Esther se rió al tiempo que soltaba su abrigo sobre el respaldo de una silla.

—¿De lince? ¿Has guisado un lince?

—Eh, no pongas esa cara. ¿Acaso lo has probado alguna vez? Te aseguro que es la carne más sabrosa que has tomado en tu vida. Garrett lo capturó vivo en un cepo, así que lo mató limpiamente y llevó la carne a casa. Creo que le hemos educado como Dios manda, al fin y al cabo.

—¿Vendrá luego?

—No. Y esa es la única razón de que tengamos suficiente comida. Ese chico podría comerse media vaca y luego pedir segundo plato. Pero está pasando unas noches fuera, al estilo indio, revisando sus trampas.

—¿Al estilo indio?

—Sí. Sin tienda, ni comodidades. Viajando ligero pero mucho.

—Ah.

—¿Me dejas una cuchara para removerlo?

Antes de que pudiera dársela, Esther ya había encontrado una. Mabel contempló con cariño cómo Esther se apoderaba de su hogar una vez más. En cuestión de minutos se había puesto uno de los delantales de Mabel, había probado el guiso de lince, puesto la mesa y añadido otro tronco al fuego, aunque Mabel acababa de hacerlo.

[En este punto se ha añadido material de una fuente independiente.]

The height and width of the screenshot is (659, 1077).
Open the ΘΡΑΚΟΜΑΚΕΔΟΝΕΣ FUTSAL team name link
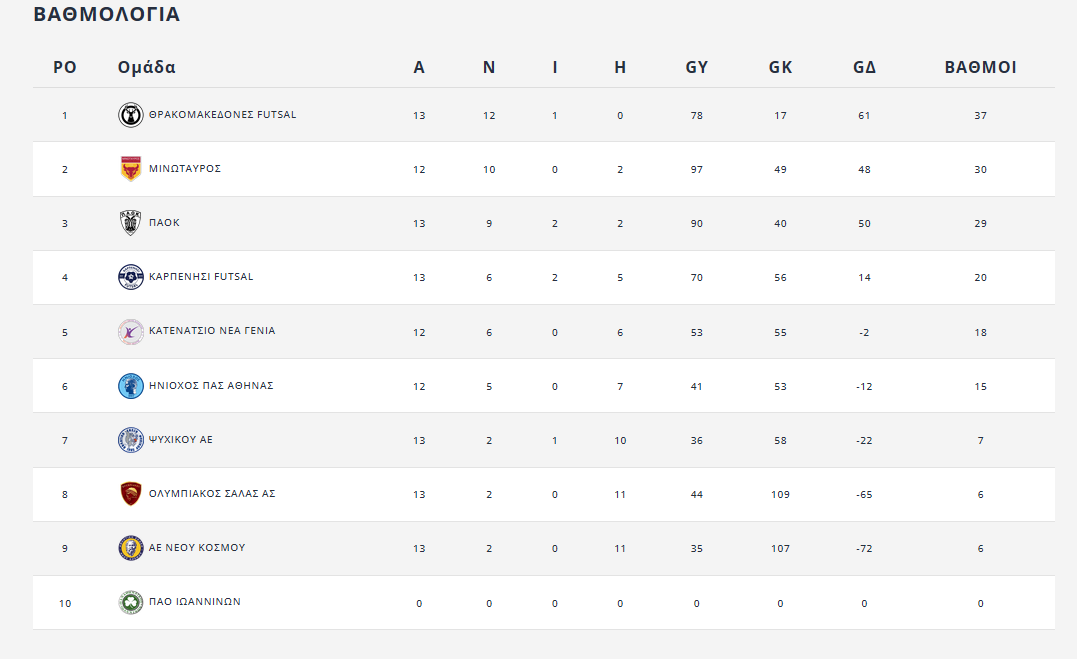pyautogui.click(x=222, y=115)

—Quiero que me contéis todo lo que habéis estado haciendo. Pero antes tienes que probar esto. —Esther sacó una botellita del bolsillo trasero de sus pantalones de trabajo y la dejó encima de la mesa—. Licor de arándanos. Maná celestial, os lo juro. Rápido. Saca un par de vasos para que podamos acabar con él antes de que lleguen los hombres.

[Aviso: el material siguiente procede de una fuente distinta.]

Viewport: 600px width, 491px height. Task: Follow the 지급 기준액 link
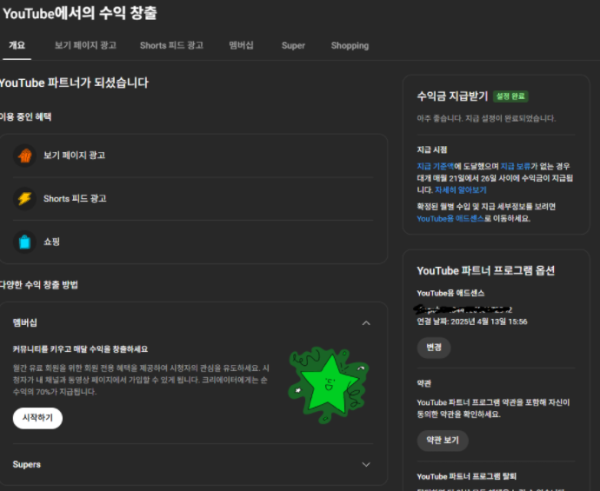click(x=437, y=165)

Mabel no se movió de la silla, ya que Esther ya se encaminaba al armario de la cocina. Volvió con dos jarras de las que Mabel usaba para la mermelada y las llenó hasta la mitad de un líquido de un color rojo intenso. Mabel lo encontró agridulce y espeso, y notó su calor cuando le bajó por la garganta.

—Es delicioso.

—¿A que sí? Toma, bebe un poco más. Es mi última botella y antes me muero que dejar que George lo pruebe. ¡Se tragó todo mi licor de arándanos azules sin tan siquiera preguntar!